-------- TEXTO FUENTE
Emilia Attias, rostro televisivo si los hay, interpreta a una actriz televisiva en plena fuga. La fuga que no va a ninguna parte se ancla con su presente y esa suerte de hastío existencial cuando nada de lo que la rodea la completa. Caminar en el desierto sin emitir una palabra por media hora de película no es ninguna garantía para captar algo de atención, más allá de los estériles intentos de introducir otro contraste de verborragia y algo de humor que desentona a cada segundo, a pesar de la sobreactuación de otro rostro televisivo como Adriana Salonia.
Nada de lo que le ocurre a Fran (así se llama el personaje de Attias) resulta interesante como para entender su búsqueda espiritual, ni siquiera los flashbacks sonoros o la ambigüedad con el personaje de Salonia, su híper histrionismo y la referencia obvia a todo estereotipo que se precie. Incluso al uso “a piaccere” del ya remañido contraste entre lo material y lo espiritual.
Lo único destacable en La sequía no necesita la presencia de humanos ni palabras: los sonidos del silencio y la imponente presencia de los colores de Fiambalá, que parecen guiar la atención hacia ese espacio luminoso para la mirada porque nada de lo que transmita la imagen o el pequeño tour de force de Emilia Attias supera al menos un plano de esa majestuosidad natural.
----------------
> **INSTRUCCIONES**
(1) Resume en forma de lista el párrafo de la reseña que empieza con «Nada de lo que le ocurre a Fran», sin dejar fuera sus datos principales.
(2) Responde estas preguntas sobre la reseña:
(a) ¿Por dónde camina el personaje de Attias sin decir una palabra durante media hora de película?
(b) ¿Cómo se llama el personaje que interpreta Emilia Attias?
(c) ¿De qué lugar son los colores que la reseña destaca?
(3) Copia sin cambios el fragmento de la reseña que va desde «Nada de lo que le» hasta «y lo espiritual.».
Los ítems no tienen nada que ver con esto.
-------- CONTENIDO DE DATOS
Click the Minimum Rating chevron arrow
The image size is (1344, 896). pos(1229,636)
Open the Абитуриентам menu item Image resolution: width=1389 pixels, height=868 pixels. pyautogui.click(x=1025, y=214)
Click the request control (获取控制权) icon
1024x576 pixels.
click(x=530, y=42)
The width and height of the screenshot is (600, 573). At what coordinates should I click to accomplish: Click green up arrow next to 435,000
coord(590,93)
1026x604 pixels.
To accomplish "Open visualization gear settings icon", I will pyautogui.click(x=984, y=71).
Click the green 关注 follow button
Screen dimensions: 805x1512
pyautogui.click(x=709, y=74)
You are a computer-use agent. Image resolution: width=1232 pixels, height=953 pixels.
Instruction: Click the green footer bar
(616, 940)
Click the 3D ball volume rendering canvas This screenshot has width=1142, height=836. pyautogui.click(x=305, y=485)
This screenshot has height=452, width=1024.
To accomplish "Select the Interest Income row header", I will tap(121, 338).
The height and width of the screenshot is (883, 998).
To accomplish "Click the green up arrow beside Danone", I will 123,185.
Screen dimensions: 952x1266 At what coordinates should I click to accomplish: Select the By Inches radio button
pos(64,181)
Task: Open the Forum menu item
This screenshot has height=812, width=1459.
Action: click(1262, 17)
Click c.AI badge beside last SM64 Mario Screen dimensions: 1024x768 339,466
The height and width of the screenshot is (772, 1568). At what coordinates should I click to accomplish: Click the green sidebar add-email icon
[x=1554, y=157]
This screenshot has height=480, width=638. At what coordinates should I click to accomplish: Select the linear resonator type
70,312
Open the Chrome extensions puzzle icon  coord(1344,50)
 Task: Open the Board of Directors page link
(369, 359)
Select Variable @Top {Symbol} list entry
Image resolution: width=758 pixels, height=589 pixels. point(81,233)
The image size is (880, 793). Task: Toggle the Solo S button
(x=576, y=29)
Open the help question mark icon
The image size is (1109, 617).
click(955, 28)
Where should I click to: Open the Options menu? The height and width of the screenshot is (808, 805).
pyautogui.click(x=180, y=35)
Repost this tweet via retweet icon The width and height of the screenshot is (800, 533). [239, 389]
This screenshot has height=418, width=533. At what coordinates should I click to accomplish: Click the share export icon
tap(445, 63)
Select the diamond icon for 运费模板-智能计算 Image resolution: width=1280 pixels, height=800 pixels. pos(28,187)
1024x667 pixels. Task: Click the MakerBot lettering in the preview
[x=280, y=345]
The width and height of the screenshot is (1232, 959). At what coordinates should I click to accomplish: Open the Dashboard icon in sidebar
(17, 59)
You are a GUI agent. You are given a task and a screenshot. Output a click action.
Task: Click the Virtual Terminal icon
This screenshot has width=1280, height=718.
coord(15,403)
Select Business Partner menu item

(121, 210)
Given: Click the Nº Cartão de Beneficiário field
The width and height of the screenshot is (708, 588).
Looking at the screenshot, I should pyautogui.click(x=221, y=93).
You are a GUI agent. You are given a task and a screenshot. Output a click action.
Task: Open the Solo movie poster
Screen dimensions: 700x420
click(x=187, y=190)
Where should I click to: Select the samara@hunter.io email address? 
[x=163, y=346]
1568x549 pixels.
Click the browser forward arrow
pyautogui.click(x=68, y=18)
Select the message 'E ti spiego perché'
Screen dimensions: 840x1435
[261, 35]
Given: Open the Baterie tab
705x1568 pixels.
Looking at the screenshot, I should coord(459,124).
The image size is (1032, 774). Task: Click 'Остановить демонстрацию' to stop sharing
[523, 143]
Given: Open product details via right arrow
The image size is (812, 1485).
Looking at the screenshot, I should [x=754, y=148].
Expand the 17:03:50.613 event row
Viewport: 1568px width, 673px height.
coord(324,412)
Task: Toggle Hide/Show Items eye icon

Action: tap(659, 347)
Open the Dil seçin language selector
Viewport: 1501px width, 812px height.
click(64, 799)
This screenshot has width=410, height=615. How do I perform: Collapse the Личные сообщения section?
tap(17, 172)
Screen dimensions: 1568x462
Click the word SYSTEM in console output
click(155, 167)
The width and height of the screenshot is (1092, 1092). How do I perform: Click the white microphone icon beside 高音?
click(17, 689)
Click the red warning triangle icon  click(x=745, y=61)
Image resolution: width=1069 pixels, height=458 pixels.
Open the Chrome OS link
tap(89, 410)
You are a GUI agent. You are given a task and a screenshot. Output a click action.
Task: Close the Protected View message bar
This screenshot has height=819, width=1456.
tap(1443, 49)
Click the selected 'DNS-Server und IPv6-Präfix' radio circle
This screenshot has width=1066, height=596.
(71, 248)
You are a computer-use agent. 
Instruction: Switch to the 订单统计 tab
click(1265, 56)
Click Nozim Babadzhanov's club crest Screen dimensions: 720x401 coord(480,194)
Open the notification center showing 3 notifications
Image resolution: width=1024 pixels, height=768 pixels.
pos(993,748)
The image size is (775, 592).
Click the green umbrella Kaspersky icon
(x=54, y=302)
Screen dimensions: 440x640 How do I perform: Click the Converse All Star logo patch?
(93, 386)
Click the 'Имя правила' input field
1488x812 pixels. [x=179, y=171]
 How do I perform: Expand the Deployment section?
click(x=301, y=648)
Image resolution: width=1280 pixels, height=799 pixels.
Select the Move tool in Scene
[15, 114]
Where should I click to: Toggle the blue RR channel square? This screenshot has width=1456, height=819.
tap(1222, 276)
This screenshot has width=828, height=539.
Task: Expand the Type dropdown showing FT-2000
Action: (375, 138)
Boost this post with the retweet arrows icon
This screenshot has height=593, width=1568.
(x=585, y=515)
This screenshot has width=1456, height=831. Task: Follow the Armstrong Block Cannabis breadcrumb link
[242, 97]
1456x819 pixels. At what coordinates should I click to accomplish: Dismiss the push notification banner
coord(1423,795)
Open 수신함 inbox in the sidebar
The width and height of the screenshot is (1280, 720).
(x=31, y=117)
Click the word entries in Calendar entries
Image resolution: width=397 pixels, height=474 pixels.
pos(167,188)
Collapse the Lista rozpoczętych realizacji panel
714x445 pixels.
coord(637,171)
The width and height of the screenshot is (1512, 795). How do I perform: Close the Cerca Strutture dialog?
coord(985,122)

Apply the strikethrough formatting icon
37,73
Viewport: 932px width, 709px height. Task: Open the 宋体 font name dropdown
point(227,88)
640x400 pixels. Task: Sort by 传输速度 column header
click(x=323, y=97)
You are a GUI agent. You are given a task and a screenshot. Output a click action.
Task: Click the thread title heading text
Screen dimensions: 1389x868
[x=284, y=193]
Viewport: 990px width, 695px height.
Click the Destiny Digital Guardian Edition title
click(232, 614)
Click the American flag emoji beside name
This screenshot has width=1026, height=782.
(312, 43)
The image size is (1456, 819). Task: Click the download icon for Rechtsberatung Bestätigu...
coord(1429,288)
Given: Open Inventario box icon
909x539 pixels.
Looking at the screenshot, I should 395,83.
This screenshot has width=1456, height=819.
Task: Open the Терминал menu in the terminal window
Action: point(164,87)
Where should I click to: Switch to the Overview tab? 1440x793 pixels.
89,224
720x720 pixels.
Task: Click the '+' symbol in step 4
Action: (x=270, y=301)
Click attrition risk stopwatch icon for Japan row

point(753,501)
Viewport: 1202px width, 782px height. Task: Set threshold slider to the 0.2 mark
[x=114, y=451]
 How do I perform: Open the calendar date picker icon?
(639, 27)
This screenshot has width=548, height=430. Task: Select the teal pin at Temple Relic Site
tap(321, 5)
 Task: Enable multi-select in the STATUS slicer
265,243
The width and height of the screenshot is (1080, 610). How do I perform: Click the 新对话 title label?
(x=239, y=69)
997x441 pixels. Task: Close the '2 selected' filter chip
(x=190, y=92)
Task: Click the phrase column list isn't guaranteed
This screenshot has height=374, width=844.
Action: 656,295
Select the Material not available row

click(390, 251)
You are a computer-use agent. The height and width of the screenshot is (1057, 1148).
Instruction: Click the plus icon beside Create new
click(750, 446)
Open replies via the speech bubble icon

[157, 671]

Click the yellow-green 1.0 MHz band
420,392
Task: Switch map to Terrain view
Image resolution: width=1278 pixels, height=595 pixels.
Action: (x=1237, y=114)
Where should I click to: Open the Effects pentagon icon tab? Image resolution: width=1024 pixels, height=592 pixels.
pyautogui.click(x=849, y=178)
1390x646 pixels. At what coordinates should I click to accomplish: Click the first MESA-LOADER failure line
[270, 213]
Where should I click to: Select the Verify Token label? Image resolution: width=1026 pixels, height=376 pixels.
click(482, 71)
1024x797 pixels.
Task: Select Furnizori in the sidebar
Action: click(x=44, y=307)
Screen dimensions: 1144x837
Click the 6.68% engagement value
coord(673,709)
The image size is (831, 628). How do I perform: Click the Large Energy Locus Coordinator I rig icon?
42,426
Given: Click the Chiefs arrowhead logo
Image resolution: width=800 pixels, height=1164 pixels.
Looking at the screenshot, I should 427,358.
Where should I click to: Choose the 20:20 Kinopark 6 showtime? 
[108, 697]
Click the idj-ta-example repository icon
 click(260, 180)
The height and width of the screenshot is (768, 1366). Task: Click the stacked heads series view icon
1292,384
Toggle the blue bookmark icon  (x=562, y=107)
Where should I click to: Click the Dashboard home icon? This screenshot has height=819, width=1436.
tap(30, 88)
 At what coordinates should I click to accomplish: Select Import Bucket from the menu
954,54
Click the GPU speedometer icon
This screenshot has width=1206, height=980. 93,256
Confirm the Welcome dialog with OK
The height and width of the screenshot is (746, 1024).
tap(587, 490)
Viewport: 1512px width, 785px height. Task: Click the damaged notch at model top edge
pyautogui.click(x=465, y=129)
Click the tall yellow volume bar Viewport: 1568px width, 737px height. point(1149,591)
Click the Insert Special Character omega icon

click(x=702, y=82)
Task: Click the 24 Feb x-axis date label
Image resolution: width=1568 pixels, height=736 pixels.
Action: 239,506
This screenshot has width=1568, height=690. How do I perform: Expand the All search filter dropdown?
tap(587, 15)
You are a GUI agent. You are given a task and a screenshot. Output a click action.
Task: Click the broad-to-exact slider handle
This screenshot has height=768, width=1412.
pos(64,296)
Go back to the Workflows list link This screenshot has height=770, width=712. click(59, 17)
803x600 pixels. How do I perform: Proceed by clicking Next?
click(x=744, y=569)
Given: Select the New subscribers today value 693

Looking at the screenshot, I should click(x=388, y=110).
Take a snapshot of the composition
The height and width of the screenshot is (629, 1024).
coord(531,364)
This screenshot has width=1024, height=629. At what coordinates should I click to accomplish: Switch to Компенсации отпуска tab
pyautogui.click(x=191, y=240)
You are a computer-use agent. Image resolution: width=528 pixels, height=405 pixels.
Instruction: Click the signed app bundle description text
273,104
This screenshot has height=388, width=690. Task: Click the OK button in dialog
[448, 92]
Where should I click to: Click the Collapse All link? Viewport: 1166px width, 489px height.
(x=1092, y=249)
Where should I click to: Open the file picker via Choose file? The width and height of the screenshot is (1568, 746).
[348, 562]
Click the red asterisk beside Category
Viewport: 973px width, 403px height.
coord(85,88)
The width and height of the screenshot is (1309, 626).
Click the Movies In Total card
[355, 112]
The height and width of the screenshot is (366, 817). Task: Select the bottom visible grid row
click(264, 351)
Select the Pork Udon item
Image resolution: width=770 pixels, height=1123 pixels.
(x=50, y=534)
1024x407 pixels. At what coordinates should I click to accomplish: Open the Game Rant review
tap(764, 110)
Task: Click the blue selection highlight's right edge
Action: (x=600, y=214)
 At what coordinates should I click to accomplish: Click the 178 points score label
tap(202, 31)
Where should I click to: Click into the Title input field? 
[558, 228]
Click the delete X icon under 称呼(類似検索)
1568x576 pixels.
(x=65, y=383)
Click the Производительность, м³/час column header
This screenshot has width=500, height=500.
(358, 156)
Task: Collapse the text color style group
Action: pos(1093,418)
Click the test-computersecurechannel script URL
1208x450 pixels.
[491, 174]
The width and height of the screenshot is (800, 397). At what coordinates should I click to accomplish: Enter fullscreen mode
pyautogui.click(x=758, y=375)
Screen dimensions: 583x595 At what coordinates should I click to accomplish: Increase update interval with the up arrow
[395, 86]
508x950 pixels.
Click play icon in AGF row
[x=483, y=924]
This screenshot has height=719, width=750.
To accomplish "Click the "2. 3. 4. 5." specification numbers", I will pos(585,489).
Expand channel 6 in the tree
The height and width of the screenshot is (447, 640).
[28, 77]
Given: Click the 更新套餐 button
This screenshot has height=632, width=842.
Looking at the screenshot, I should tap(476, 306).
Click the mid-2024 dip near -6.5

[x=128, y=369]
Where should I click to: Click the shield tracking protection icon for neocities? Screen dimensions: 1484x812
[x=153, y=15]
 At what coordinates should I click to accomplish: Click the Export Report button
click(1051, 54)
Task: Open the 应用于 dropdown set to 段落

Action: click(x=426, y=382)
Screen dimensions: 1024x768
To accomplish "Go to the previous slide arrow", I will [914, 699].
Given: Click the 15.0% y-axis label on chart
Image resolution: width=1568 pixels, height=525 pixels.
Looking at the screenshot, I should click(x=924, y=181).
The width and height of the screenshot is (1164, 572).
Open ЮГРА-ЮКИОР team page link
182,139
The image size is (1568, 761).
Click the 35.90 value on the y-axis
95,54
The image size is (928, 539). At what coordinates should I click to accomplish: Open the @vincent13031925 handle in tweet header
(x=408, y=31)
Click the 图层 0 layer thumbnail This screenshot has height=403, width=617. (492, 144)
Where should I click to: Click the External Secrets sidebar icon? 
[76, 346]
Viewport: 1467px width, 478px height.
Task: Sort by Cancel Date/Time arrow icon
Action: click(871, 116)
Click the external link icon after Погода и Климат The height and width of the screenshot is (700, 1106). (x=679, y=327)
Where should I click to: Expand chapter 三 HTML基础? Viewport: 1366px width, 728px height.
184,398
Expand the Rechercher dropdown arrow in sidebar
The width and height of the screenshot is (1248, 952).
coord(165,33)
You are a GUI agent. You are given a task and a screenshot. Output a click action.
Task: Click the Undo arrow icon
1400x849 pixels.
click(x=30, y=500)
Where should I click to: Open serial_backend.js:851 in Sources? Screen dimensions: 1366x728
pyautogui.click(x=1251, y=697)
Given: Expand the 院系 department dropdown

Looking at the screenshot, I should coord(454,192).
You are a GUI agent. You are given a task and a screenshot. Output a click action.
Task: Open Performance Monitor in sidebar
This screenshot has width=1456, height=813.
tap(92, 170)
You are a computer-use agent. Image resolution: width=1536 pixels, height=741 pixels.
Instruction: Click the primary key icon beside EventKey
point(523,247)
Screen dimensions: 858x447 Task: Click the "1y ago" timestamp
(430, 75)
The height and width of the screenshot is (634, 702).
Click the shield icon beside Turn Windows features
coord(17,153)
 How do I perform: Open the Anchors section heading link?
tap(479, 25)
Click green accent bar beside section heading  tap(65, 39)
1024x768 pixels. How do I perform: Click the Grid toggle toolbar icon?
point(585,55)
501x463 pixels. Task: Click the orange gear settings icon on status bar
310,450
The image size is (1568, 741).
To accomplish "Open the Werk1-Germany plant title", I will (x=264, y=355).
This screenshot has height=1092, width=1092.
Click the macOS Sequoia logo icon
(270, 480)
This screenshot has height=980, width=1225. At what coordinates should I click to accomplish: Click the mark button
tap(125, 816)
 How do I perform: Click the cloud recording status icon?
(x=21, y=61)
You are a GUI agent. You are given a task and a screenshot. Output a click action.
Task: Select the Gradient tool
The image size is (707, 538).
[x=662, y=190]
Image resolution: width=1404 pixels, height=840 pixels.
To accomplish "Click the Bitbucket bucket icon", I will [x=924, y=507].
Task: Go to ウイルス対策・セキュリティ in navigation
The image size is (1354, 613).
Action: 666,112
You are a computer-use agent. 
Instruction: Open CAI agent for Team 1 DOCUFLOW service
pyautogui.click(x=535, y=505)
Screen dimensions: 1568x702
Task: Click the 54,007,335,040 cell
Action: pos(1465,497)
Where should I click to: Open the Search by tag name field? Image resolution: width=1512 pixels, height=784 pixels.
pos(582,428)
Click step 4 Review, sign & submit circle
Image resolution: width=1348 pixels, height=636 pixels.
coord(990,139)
----------------
> **RESULTADOS**
(1)
- Lo que le pasa a Fran, el personaje de Attias, no resulta interesante como para entender su búsqueda espiritual.
- Tampoco lo logran los flashbacks sonoros.
- Tampoco lo logra la ambigüedad con el personaje de Salonia, con su híper histrionismo y su referencia obvia a todo estereotipo.
- Ni siquiera lo logra el uso «a piaccere» del ya gastado contraste entre lo material y lo espiritual.

(2)
(a) Por el desierto.
(b) Fran.
(c) De Fiambalá.

(3)
Nada de lo que le ocurre a Fran (así se llama el personaje de Attias) resulta interesante como para entender su búsqueda espiritual, ni siquiera los flashbacks sonoros o la ambigüedad con el personaje de Salonia, su híper histrionismo y la referencia obvia a todo estereotipo que se precie. Incluso al uso “a piaccere” del ya remañido contraste entre lo material y lo espiritual.